In my teens, whereas I was making small, shitty video games with just about all of my free time, I did not play any and thought the medium as a whole was trash. The Path convinced me there was value in the medium. And like movies before, I eventually grew to appreciate some of the mainstream stuff as well.
Then there are some games and that changed my perception not of what video games could be, but of what "video game" meant. But really those are semantics and not as profound. It's ultimately an arbitrary categorization, like all are.
While I've long thought the "game" in "video game" was a misnomer, asphyx (and some writing I don't remember) solidified to me just how little the two have in common and how very few video games are, by themselves, irrespective of their communities, games. That is, of course, insofar as any thing can ever be a game (chess is a game, a chess set is not). To clarify, I think a game is a ruleset which one or more participants elect to follow. Video games do not have such rules, they have laws being enforced by the software, with no room for interpretation. So "Mario" is not a game, but "Mario any% no warps" is. And asphyx is, because it requires a human to enforce (or not) the rules.

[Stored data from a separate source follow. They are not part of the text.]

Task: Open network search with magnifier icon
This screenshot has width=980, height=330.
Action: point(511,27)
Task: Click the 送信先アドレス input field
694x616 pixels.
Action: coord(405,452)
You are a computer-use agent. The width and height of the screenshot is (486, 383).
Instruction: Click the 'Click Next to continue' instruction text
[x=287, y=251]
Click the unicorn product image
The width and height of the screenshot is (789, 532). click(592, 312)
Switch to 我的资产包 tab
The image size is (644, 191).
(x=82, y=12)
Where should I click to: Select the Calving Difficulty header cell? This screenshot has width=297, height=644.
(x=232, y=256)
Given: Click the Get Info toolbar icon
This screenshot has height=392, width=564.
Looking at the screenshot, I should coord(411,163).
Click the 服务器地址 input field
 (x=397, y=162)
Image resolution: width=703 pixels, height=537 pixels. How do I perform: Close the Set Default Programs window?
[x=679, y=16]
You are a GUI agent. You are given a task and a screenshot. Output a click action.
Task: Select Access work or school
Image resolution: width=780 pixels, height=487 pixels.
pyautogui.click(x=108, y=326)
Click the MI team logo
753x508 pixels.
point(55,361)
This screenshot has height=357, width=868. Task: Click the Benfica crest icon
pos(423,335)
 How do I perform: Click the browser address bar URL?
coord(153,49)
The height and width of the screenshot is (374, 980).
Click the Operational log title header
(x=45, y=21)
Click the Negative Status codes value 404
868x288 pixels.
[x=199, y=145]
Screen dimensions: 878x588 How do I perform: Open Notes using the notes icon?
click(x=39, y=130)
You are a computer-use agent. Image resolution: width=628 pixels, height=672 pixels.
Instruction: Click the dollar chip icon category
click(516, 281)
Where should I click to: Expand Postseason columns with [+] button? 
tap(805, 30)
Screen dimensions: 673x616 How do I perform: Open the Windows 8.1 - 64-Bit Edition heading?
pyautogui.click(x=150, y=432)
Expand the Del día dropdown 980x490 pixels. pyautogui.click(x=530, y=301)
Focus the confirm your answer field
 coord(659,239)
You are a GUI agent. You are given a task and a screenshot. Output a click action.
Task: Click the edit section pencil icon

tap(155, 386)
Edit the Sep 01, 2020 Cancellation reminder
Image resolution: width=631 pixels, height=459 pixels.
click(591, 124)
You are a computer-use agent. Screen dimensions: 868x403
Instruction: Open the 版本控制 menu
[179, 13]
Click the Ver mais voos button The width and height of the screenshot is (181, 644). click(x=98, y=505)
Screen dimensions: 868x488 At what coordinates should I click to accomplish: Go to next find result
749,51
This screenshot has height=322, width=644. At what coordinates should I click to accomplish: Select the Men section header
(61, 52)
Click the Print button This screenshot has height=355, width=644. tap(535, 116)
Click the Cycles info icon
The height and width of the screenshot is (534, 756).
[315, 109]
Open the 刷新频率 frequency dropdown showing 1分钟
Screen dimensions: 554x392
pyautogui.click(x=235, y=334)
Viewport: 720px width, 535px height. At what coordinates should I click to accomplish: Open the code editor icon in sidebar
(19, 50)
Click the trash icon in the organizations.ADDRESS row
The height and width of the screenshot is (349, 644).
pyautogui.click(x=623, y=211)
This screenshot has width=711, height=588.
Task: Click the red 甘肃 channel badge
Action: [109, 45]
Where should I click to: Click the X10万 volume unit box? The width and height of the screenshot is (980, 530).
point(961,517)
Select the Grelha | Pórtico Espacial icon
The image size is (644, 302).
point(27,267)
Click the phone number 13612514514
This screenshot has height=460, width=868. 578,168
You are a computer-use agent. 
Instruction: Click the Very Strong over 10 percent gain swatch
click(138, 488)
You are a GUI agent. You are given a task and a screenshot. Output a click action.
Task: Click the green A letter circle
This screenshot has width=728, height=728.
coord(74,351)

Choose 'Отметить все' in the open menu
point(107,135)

But that really just solidified a previous perception, what truly completely shattered my understanding of "video game" was 4 minutes and 33 seconds of uniqueness. It convinced me that video games do not have to be interactive. It is something that I believe most people, when asked "what is this?" would answer "a video game" even if they believe video games have to be interactive and would agree that this particular one is, in fact, not. So this is what made me truly understand for real that all categories are arbitrary. A "video game" is whatever we feel is a video game and any detailed definition is post-rationalization.
Of course, this is not limited to "video game", it applies to the aforementioned "game", or "vegetable" or whatever.